Should ISPs Disconnect Infected Computers?

In a new parliamentary report, Hackers, Fraudsters and Botnets: Tackling the Problem of Cyber Crime, it has been recommended that it become mandatory that computers have firewall and antivirus software installed prior to an Internet connection being activated.

There have also been other measures suggested to assist in containing infected machines such as the “walled garden” approach (which would pretty much limit Internet access to a page where you can download the required tools to disinfect a computer). Other listed approaches include throttling the speed of connections harbouring infected machines or flat out disconnections.
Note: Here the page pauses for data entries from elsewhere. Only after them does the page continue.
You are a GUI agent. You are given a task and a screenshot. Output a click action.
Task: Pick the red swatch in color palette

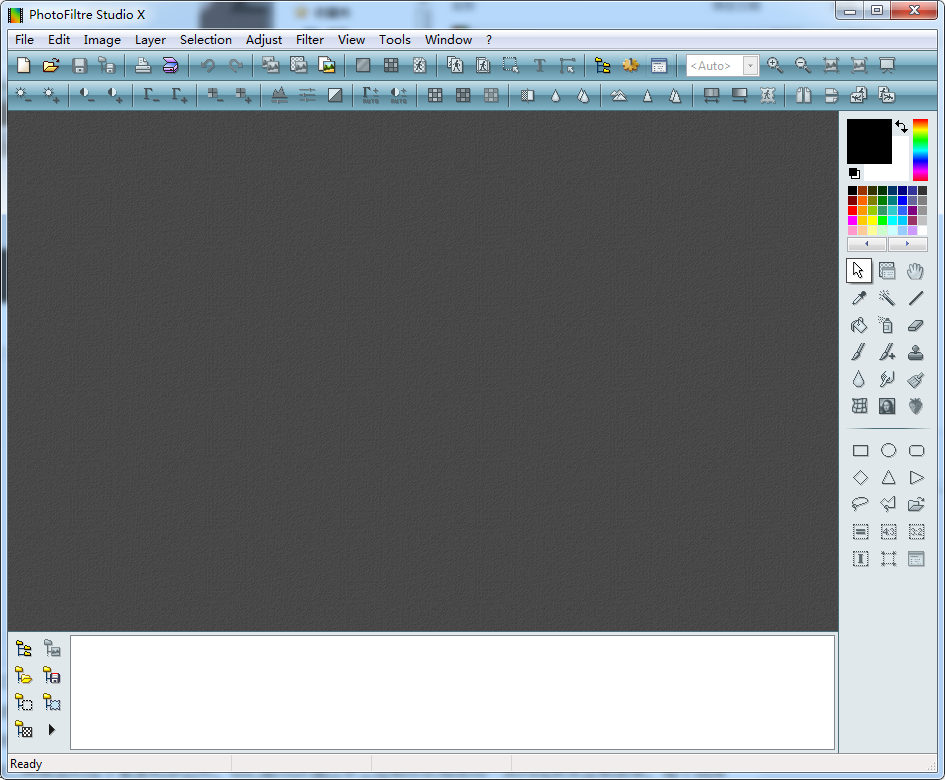click(853, 211)
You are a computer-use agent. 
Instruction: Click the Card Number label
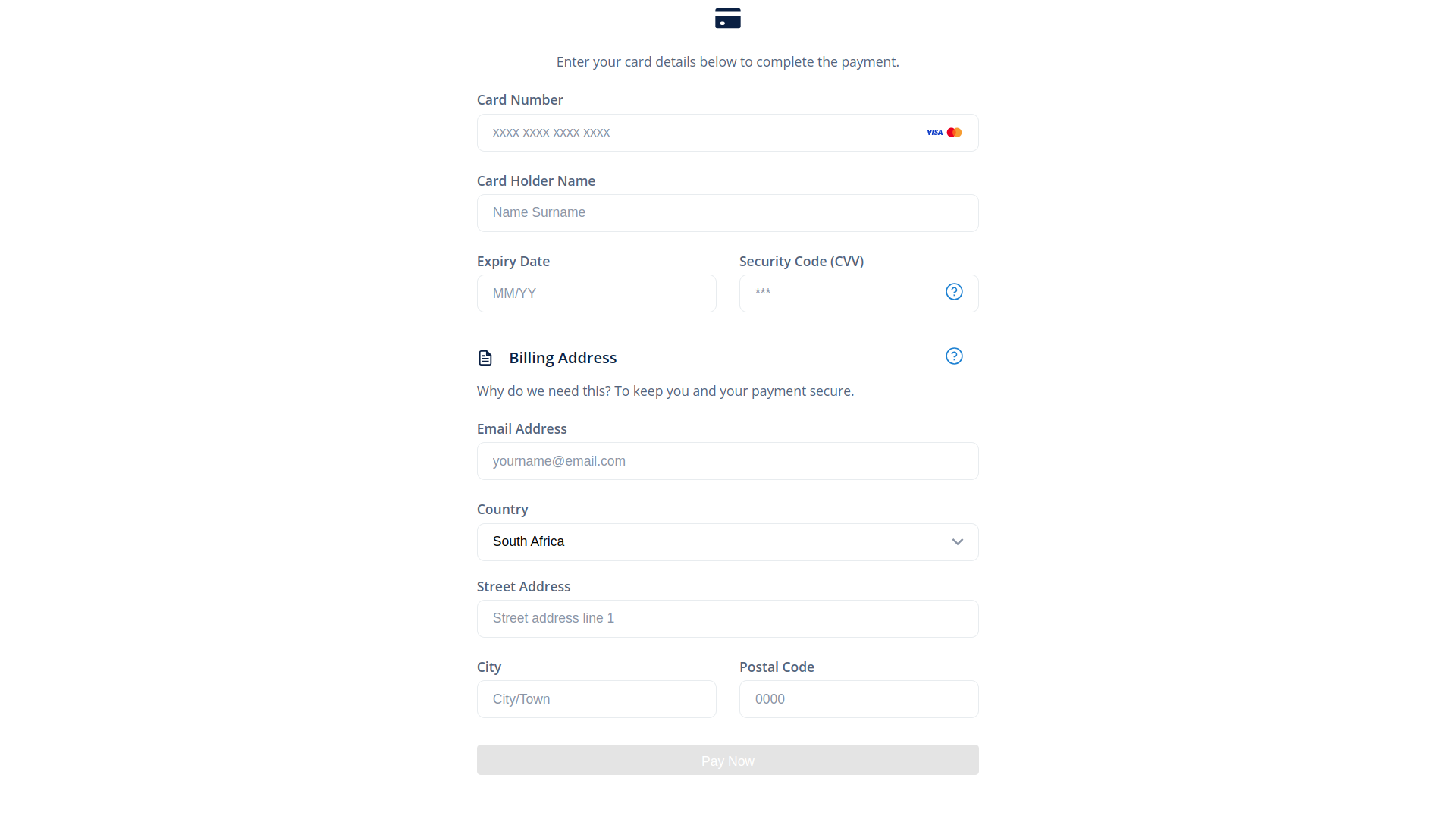519,100
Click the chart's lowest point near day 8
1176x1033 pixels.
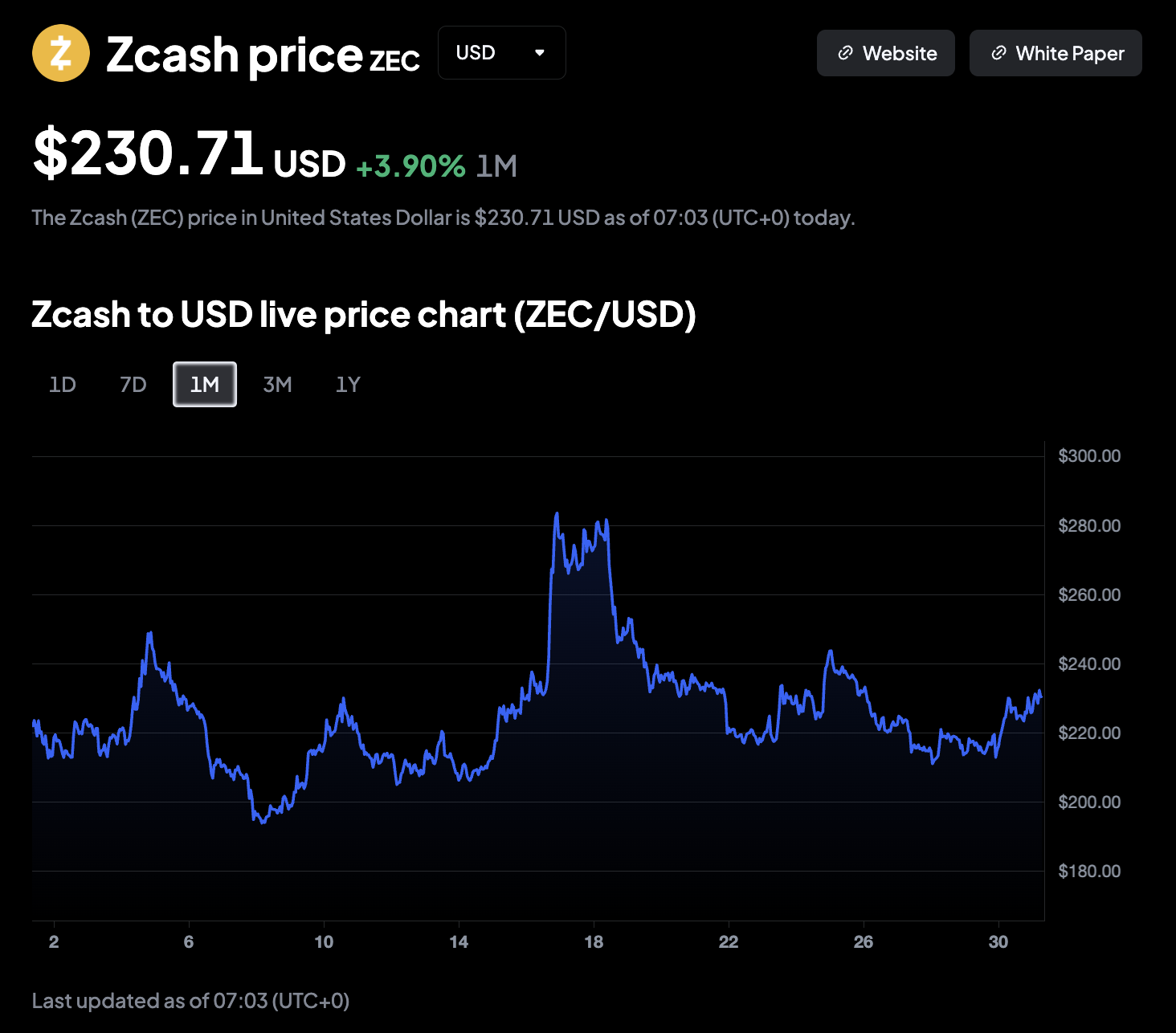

In theory, I think this is a positive step but I think we can do better than burden ISP helpdesk representatives with having to educate their customers as to why their connections have been crippled or terminated. We need to be teaching computing fundamentals in schools to instil knowledge early in upcoming generations. Getting knowledge and awareness out to the rest of the population is where the real challenge lies. I guess it is always easier for politicians to get the private sector to pick up the tab for their initiatives.

Nonetheless, there are plenty of free antivirus solutions out there and any modern operating system includes basic firewall functionality. Furthermore, router modems provide an extra layer of security courtesy of NAT (Network Address Translation) by dropping incoming connections that were not initiated from behind the router.

Personally, I think disconnecting people outright may be a bit extreme (especially given reconnection penalties) and lumping the burden of handling confused or upset customers on ISPs is a bit harsh. I still believe eduction is the answer but as to how that should be delivered is still up for debate.